**Extracted information:**
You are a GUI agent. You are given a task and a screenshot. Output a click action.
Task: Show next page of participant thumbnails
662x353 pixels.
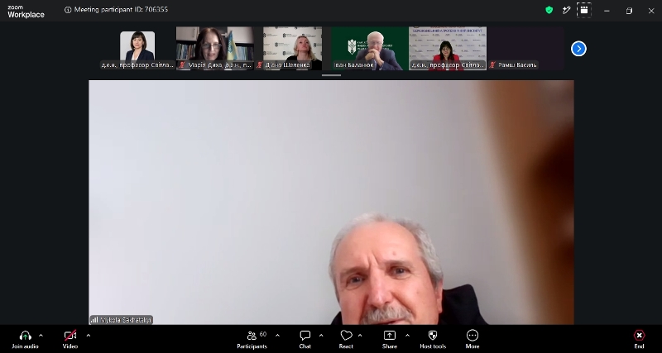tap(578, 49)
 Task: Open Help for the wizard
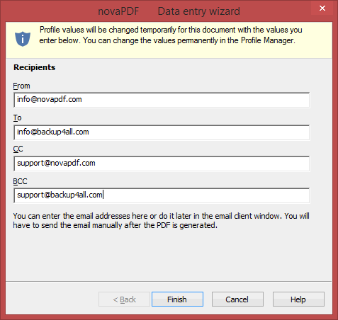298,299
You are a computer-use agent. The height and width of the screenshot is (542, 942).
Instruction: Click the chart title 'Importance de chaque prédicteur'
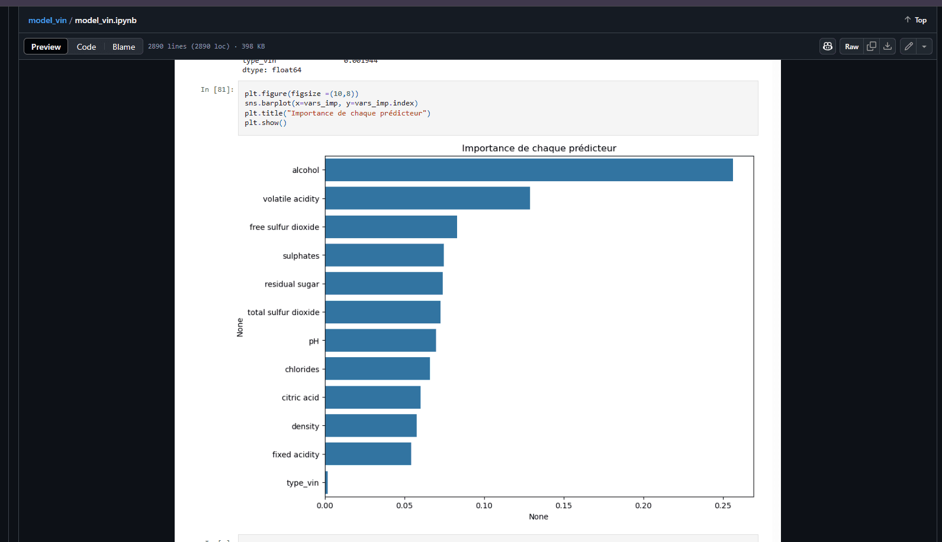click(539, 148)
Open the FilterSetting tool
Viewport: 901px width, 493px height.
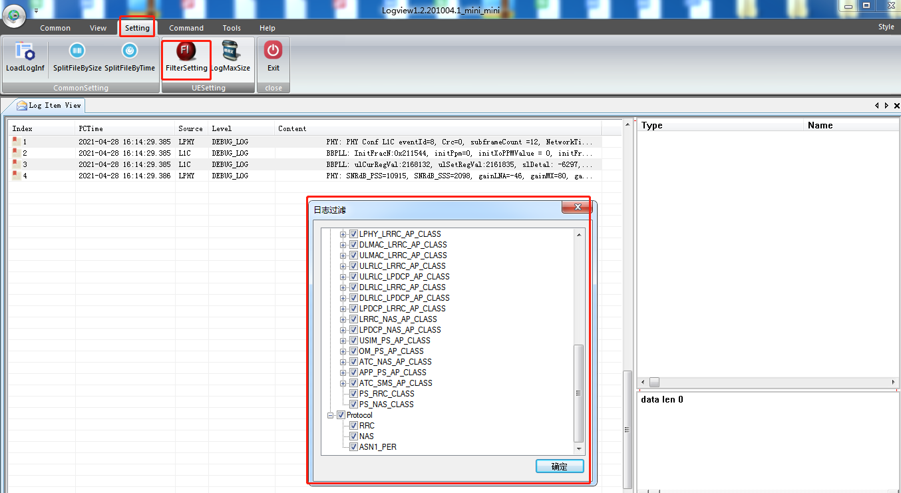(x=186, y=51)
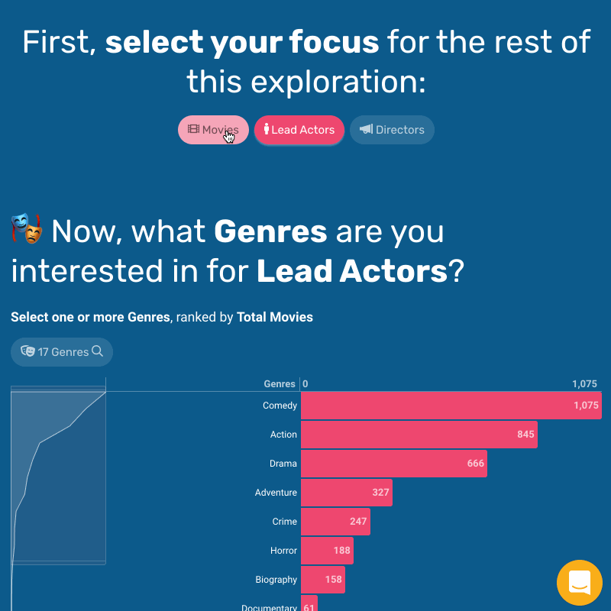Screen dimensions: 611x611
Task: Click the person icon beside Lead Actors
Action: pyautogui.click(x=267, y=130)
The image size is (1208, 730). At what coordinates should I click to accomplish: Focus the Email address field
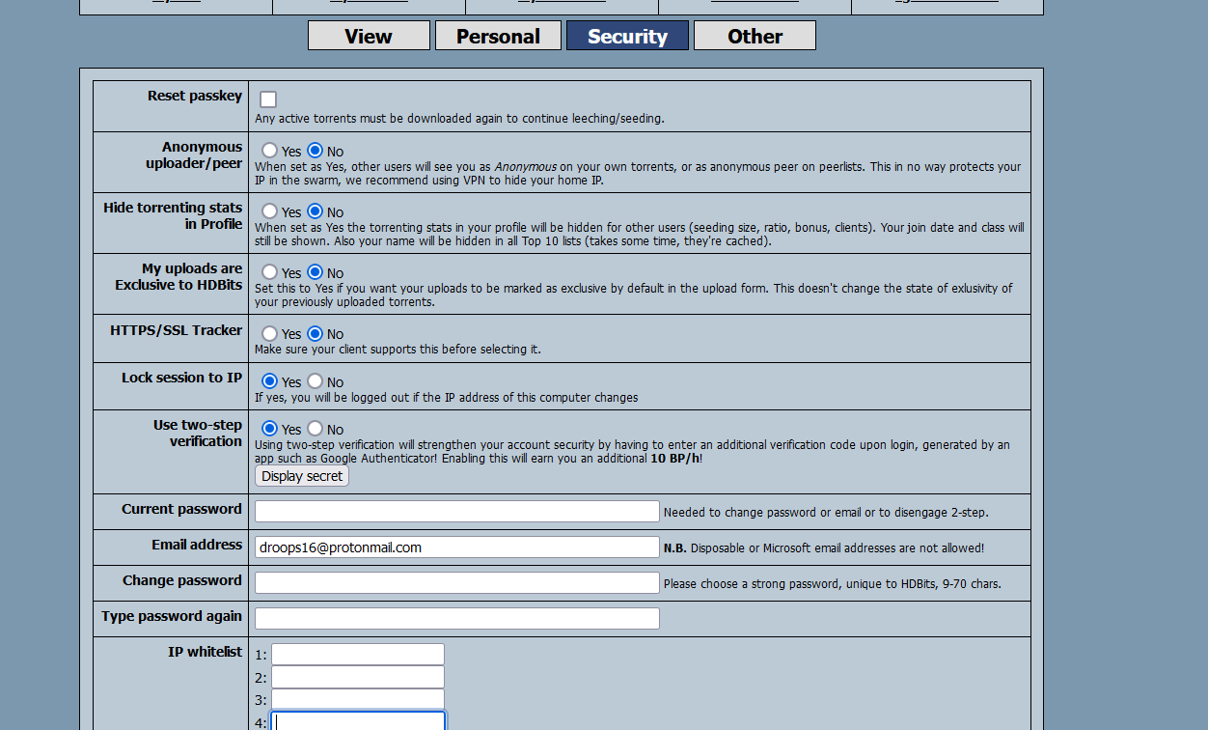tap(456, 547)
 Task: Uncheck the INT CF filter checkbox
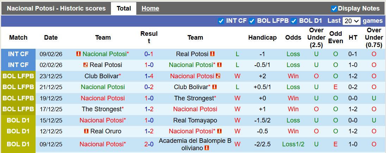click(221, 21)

**Goal:** State how many lines of the records above contain the string "width", treating uppercase and lowercase as different. Reply with the number alone.

**Completed task:** 2